> [TRY IT]: Each entry in the listing must be set down again word for word.

> [DATASET]:
- - -

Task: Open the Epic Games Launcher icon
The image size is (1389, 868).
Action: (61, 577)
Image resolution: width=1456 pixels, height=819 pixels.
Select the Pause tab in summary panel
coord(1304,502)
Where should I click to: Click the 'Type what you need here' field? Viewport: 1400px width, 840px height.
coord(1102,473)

- - -

> [RESULT FOR THIS EXERCISE]:
Task: Open the Epic Games Launcher icon
The image size is (1389, 868).
Action: (61, 577)
Image resolution: width=1456 pixels, height=819 pixels.
Select the Pause tab in summary panel
coord(1304,502)
Where should I click to: Click the 'Type what you need here' field? Viewport: 1400px width, 840px height.
coord(1102,473)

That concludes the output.